* _Instructions for the task_:
Exclude the pictures and reproduce exactly the lines that run from the one holding "This screenshot has width=724, height=407." to the end of the entries below.

* _Data listing_:
──────

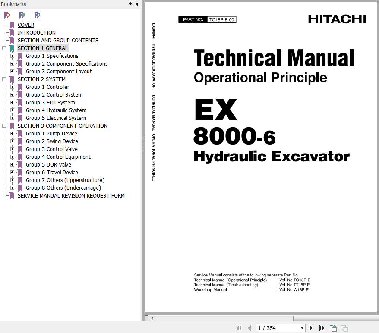Select the Group 3 ELU System bookmark
The image size is (379, 333).
50,103
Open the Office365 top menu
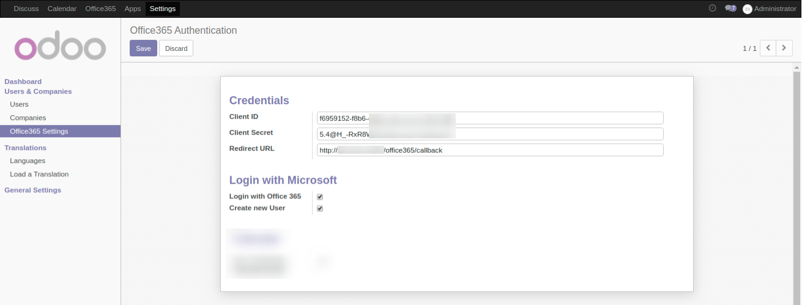 (x=100, y=9)
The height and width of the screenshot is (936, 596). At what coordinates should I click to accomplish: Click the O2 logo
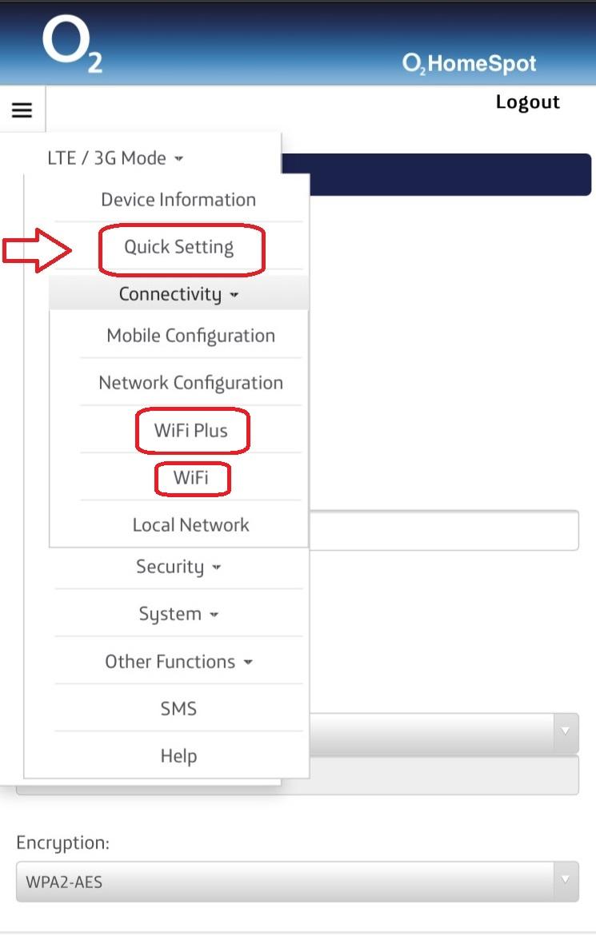72,44
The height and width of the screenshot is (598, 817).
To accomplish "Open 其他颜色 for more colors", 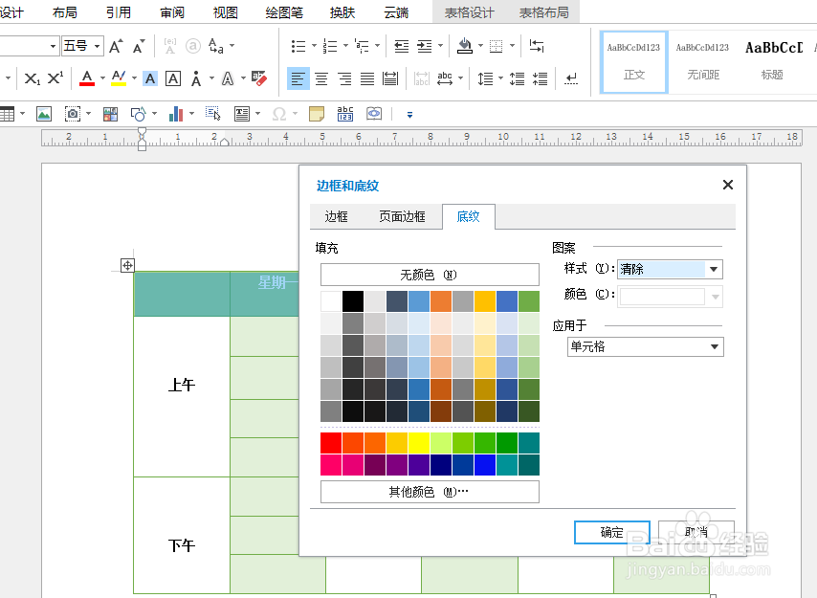I will (x=429, y=491).
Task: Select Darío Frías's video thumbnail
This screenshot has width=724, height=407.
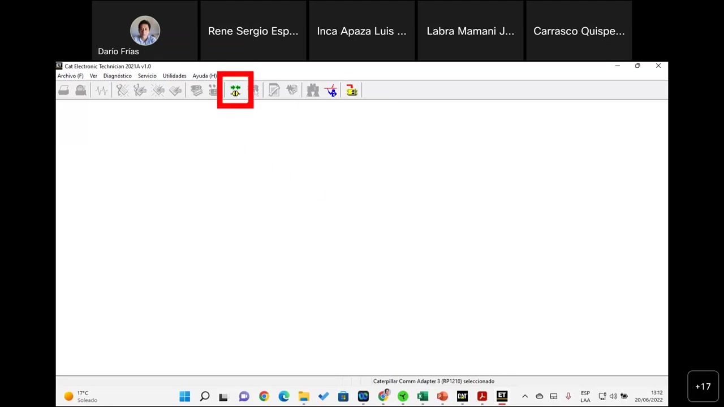Action: (145, 31)
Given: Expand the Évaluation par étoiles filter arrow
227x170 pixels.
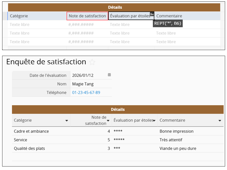Looking at the screenshot, I should 154,121.
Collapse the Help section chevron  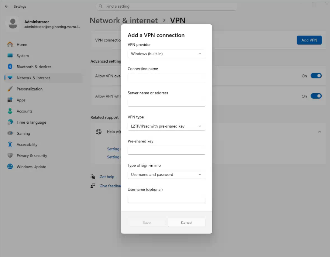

──────

* _Solution to this problem_:
This screenshot has width=724, height=407.
Action: (145, 31)
Given: Expand the Évaluation par étoiles filter arrow
227x170 pixels.
Looking at the screenshot, I should 154,121.
Collapse the Help section chevron  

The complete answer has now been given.